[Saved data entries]
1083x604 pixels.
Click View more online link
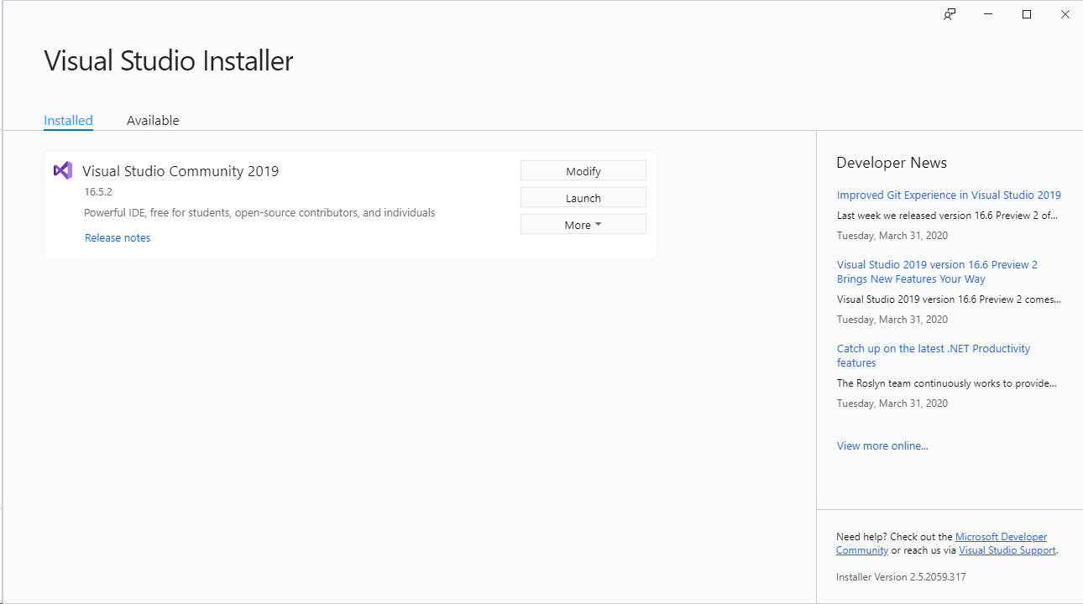pos(882,445)
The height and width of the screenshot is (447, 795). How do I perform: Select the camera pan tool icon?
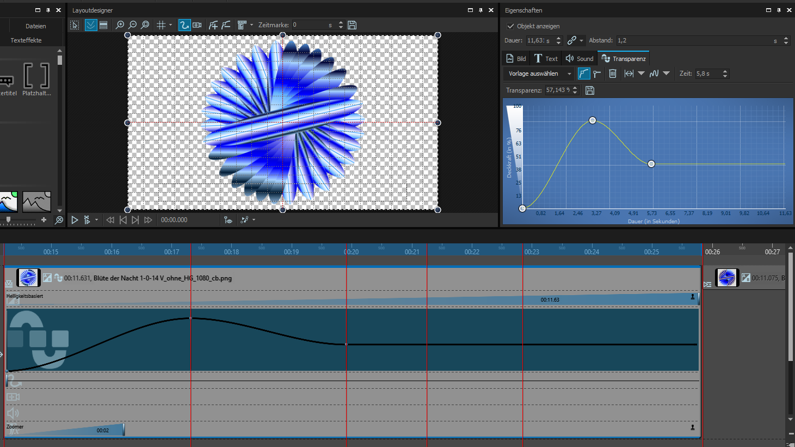pos(197,25)
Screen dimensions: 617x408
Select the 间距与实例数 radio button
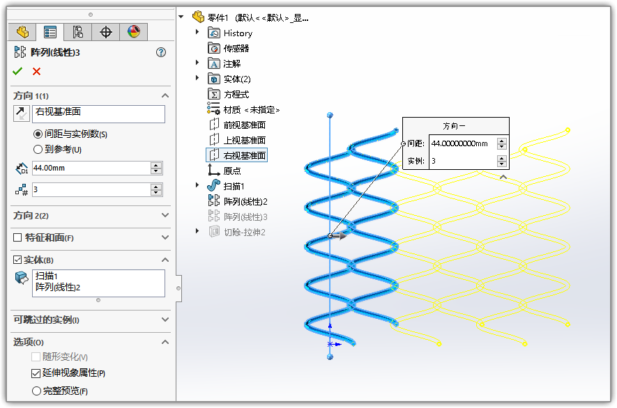38,134
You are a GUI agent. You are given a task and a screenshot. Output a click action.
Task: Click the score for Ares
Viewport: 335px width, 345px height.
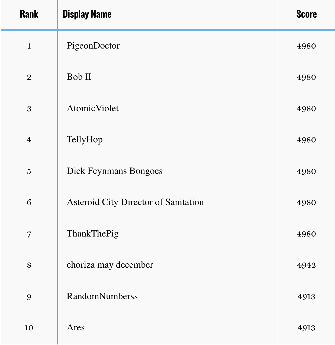coord(307,328)
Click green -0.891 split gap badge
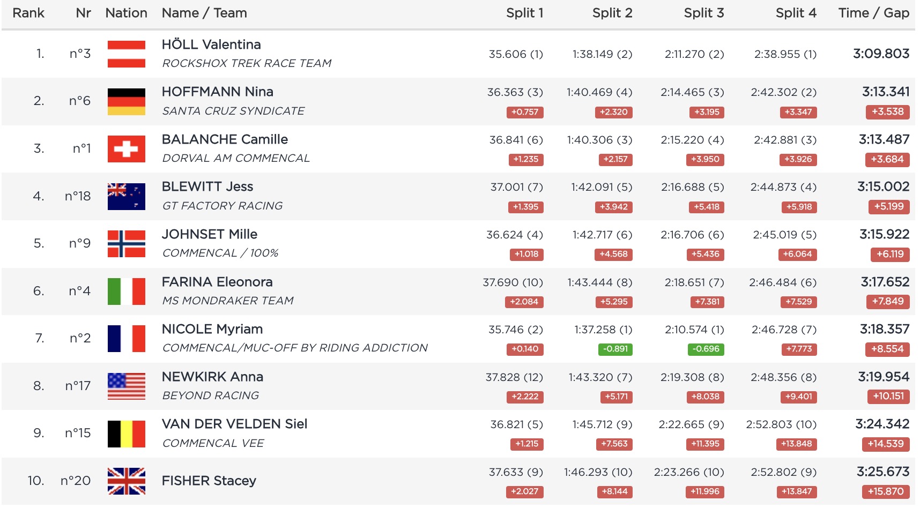 615,349
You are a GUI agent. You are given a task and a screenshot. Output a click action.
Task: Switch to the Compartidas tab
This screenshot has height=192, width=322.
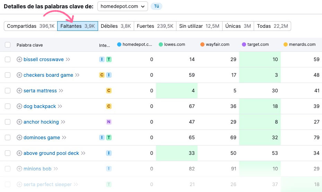[31, 26]
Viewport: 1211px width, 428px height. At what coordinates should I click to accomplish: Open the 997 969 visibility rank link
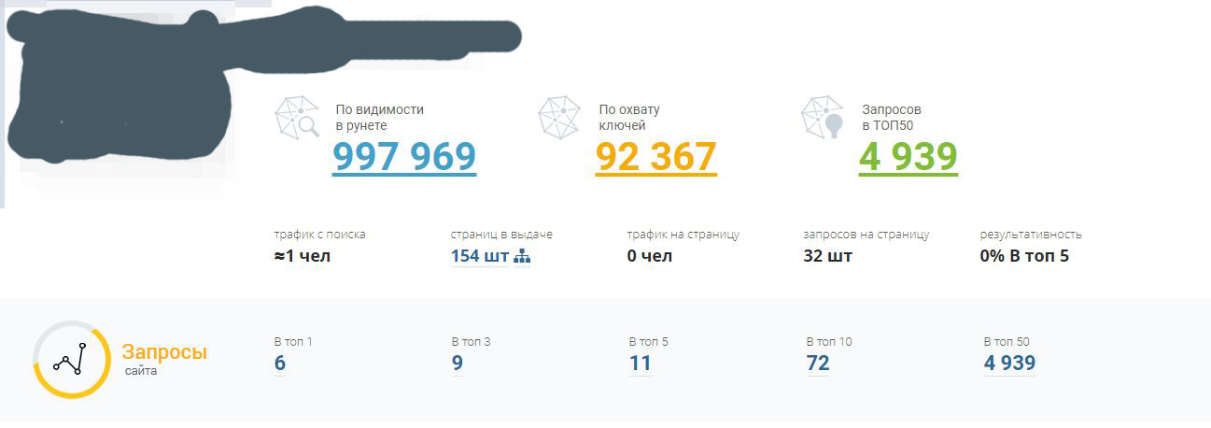click(x=404, y=157)
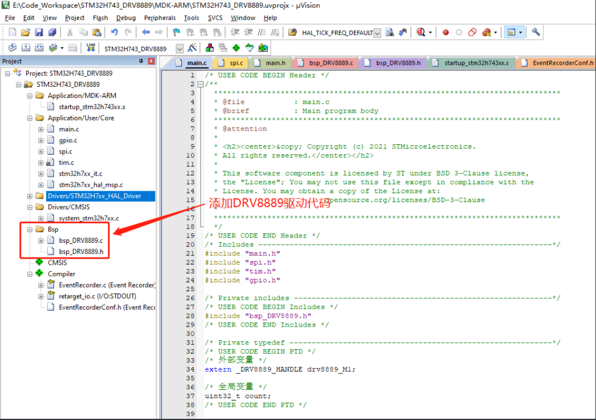
Task: Open the Configuration dialog via wrench icon
Action: [536, 33]
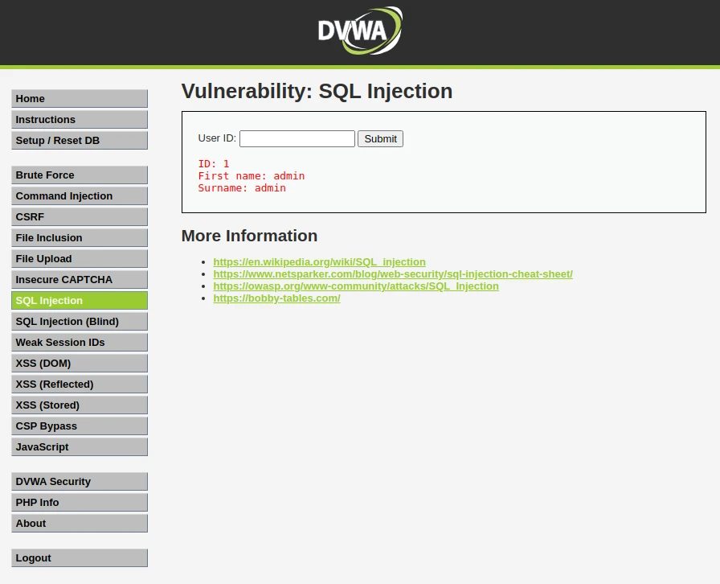The width and height of the screenshot is (720, 584).
Task: Visit the bobby-tables.com link
Action: [x=276, y=298]
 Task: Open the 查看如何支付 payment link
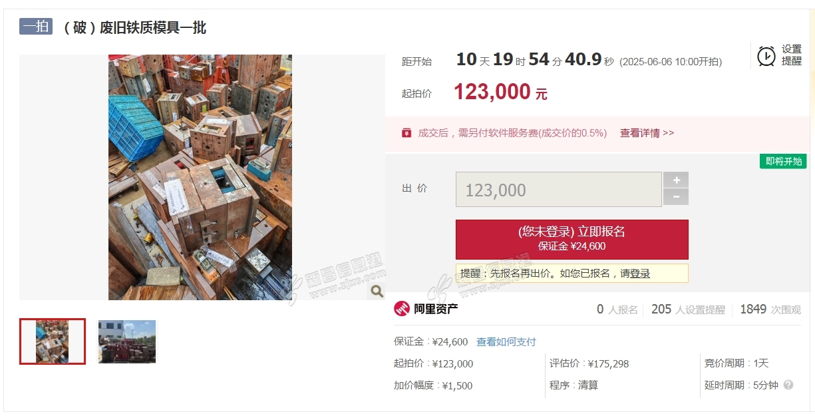(x=506, y=341)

Action item
Without copying the pictures, transcribe the entries exactly.

Exercise output
1083x604 pixels.
Click View more online link
pos(882,445)
The height and width of the screenshot is (447, 795). How do I perform: Select the camera pan tool icon?
pos(197,25)
Screen dimensions: 617x408
Select the 间距与实例数 radio button
38,134
You are a GUI agent. You are given a task and a screenshot. Output a click action.
Task: Click the score for Ares
Viewport: 335px width, 345px height.
coord(307,328)
Click green -0.891 split gap badge
 615,349
You are a GUI agent. You are given a task and a screenshot. Output a click action.
Task: Switch to the Compartidas tab
This screenshot has height=192, width=322.
[31, 26]
Viewport: 1211px width, 428px height. At what coordinates should I click to accomplish: Open the 997 969 visibility rank link
click(x=404, y=157)
Task: Open the Configuration dialog via wrench icon
Action: [536, 33]
The width and height of the screenshot is (720, 584).
Task: Visit the bobby-tables.com link
Action: [x=276, y=298]
 Task: Open the 查看如何支付 payment link
(x=506, y=341)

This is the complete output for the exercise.